Капитан поднял руку в белой перчатке, и полицейские, держа перед собой карабины, молча начали оттеснять людей.
Когда шум немного стих, капитан снова заговорил:
— Вы сейчас доказали, что еще не способны к самоуправлению. Вы не можете даже выслушать представителя военной администрации. Я прошу всех успокоиться. Деятельность японских служащих и полиции будет строго контролироваться нами. Мы не допустим никаких инцидентов. Все будет под нашим контролем. Вы в этом сейчас убедитесь, прослушав приказ начальника военной администрации генерала Арнольда.
Он кивнул переводчику, и тот начал читать:
— «Штаб американских войск в Корее. Канцелярия начальника военной администрации. Сеул. Корея. Приказ номер тридцать три.
Параграф первый. Право владения всем золотом, серебром, платиной, валютой, ценными бумагами и другой собственностью, а также любого вида и рода выручкой от нее, принадлежавшей правительству Японии или контролировавшейся прямо или косвенно, в целом или частично любым его органом или подданными, настоящим принадлежит американской военной администрации…»
Офицер прерывает чтение.
— Эти детали их не интересуют, — говорит он, морщась, — объясните просто, что все имущество, заводы и фабрики, принадлежавшие японцам, взяты нами в качестве военных трофеев. Объявите также, что мы не собираемся вывозить предприятия в Соединенные Штаты. Верные принципам подлинной демократии, мы продадим трофеи на льготных условиях корейцам или гражданам других стран. Каждому корейцу, без различия его классовой принадлежности, политических, религиозных взглядов и возраста, предоставляется право купить любое предприятие.
Капитан дал знак японцу, и тот начал переводить его слова.
— Скажите им, что эту фабрику откупил их соотечественник господин Чер Як на паях с американским предпринимателем, — бросил на прощание капитан и вскочил в стоявшую рядом открытую машину.
За ним быстро последовали оба солдата, и машина с шумом выкатилась со двора.
Чер Як!
Мен Хи не верит своим глазам.
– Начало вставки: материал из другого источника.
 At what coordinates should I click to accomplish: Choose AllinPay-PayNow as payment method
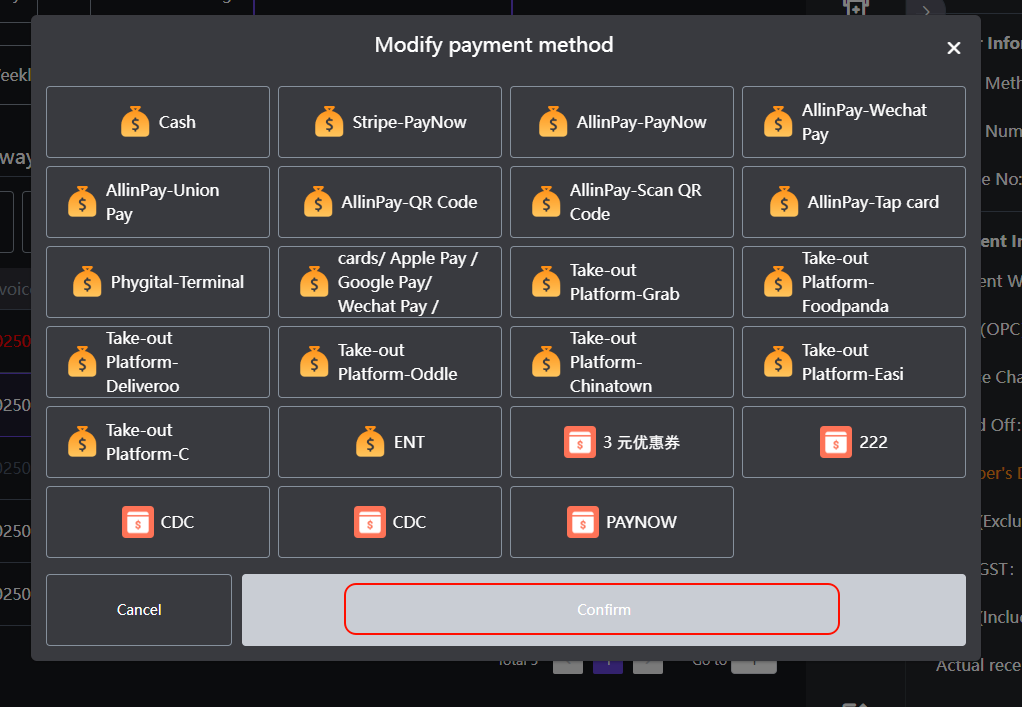(x=621, y=122)
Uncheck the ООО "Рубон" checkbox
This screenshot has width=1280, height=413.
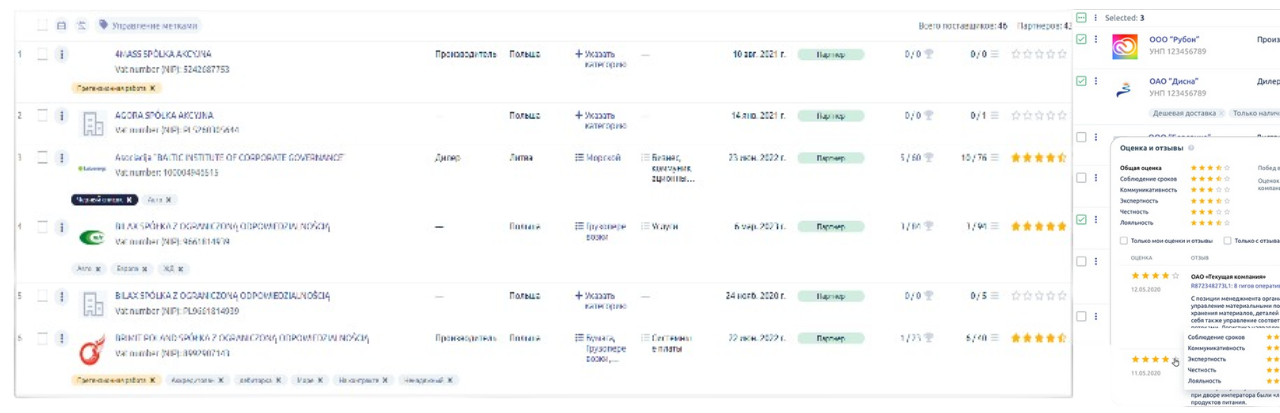click(1081, 40)
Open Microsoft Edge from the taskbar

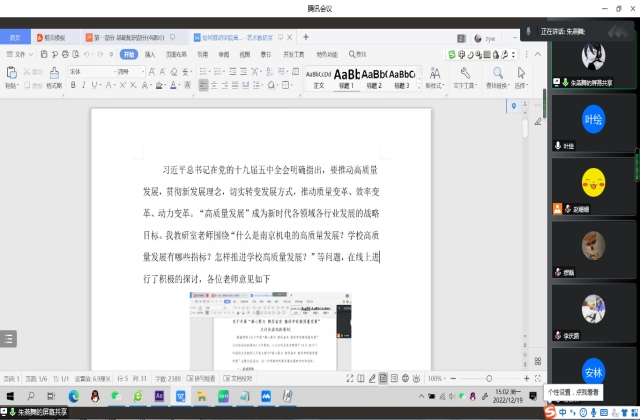click(x=72, y=397)
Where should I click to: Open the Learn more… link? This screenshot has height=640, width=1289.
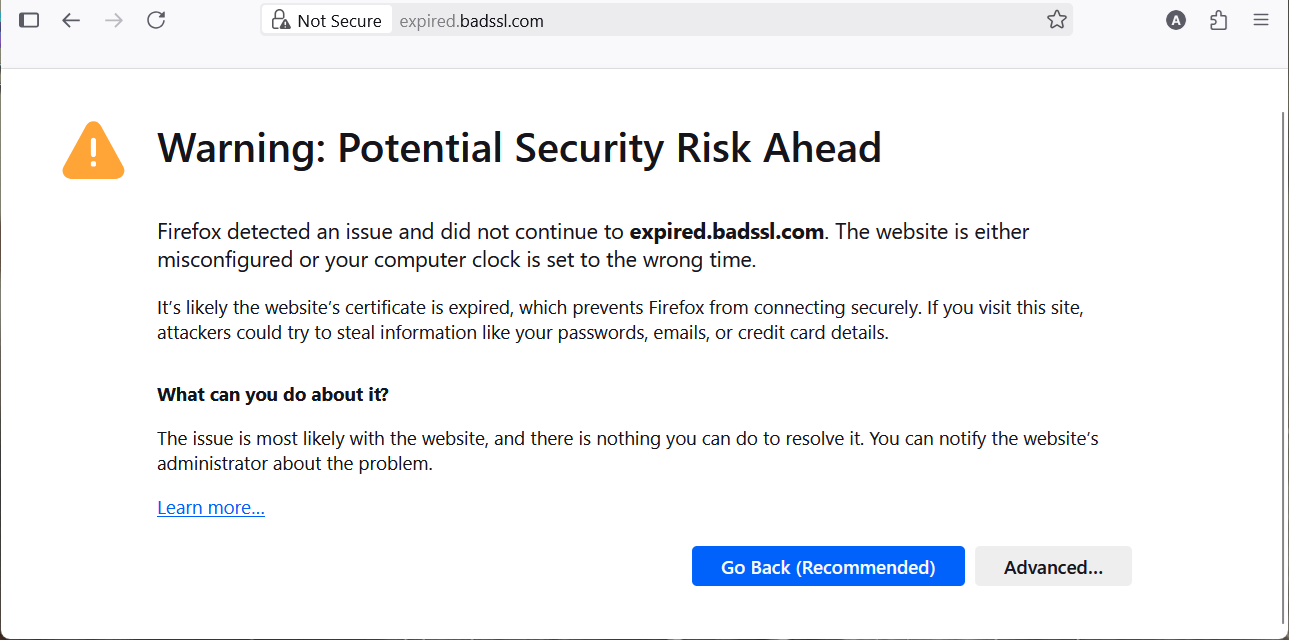(x=211, y=508)
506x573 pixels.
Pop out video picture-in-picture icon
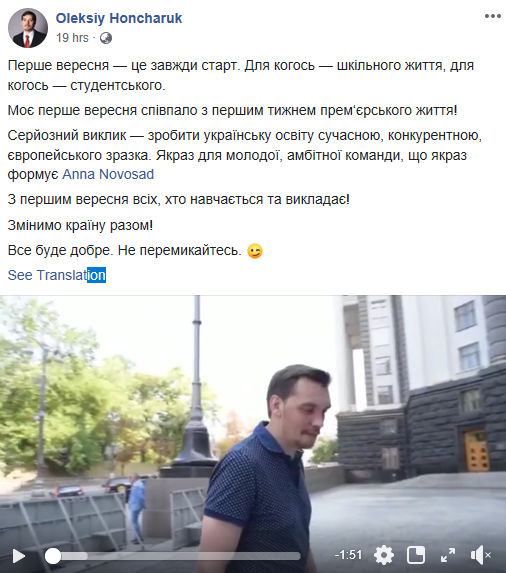click(x=416, y=555)
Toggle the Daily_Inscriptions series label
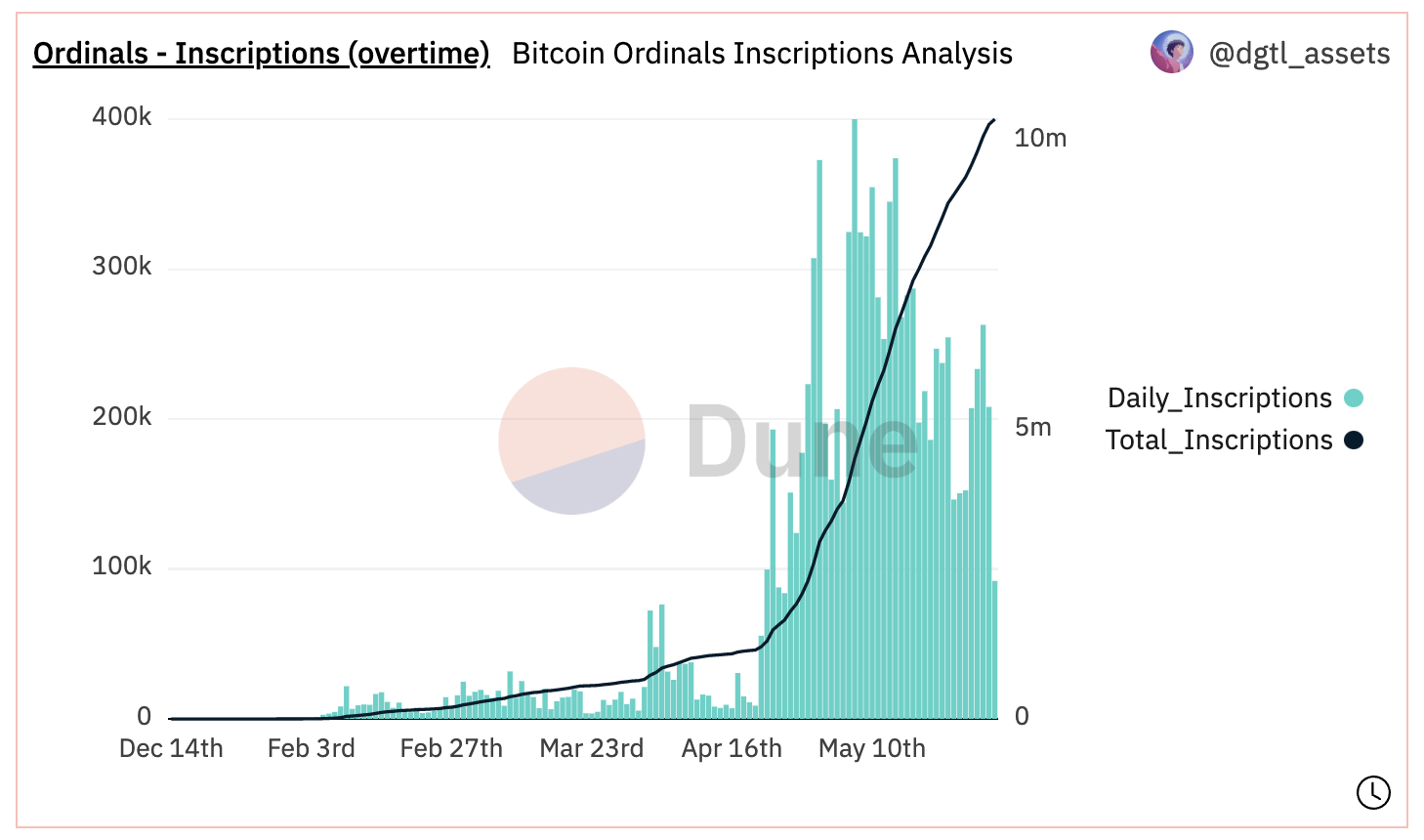The image size is (1424, 840). pyautogui.click(x=1219, y=398)
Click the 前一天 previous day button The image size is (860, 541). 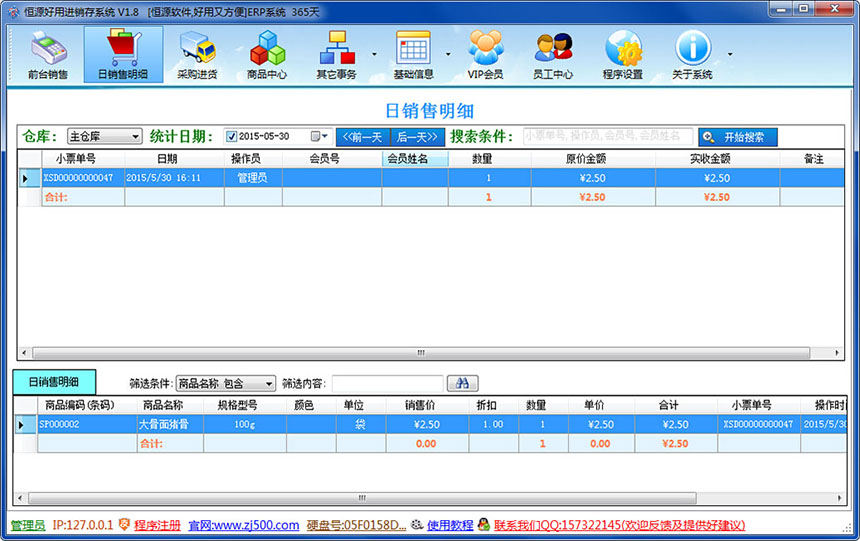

Она не заметила его раньше. Откуда он взялся? Он стоит на том месте, где только что был капитан. Он стоит и широко улыбается. Все та же улыбка. Он медленно идет к цеху. Он хочет поглядеть, что там делается. Он идет улыбаясь, а работницы пятятся от него, шарахаются в разные стороны. У входа в цех осталась только одна Мен Хи. Она не может тронуться с места.
Хозяин идет в цех. Нет, он не идет, он крадется мелкими, осторожными шажками, и улыбка не сходит с его лица.
Это для него они ремонтировали машины! Это для него они старались! Барабаны снова будут вертеться по шестнадцать часов. Он опять приведет в цех надсмотрщиков с бамбуковыми палками. Он засыплет вытяжные подвалы, и хлопья пеньки снова заполнят цех. Они будут оседать на окнах, на стропилах, на мокрых телах. Они залепят глаза и рот. Хозяин идет, улыбаясь и глядя на нее, качает головой.
«Да, да, так и будет, Мен Хи, ты все правильно поняла, ты еще расскажешь мне, о чем говорит Пан Чак. Мне тоже это интересно знать».
Чер Як приближается, и ей уже не видно его крадущейся походки. Перед ней только лицо. Страшное улыбающееся лицо, изъеденное оспой. Он что-то говорит. Он благодарит ее. Она умница, что встречает его у входа. Он давно понял, что она ему преданна.
О, пусть не беспокоится Мен Хи! Он сумеет отблагодарить ее за усердие.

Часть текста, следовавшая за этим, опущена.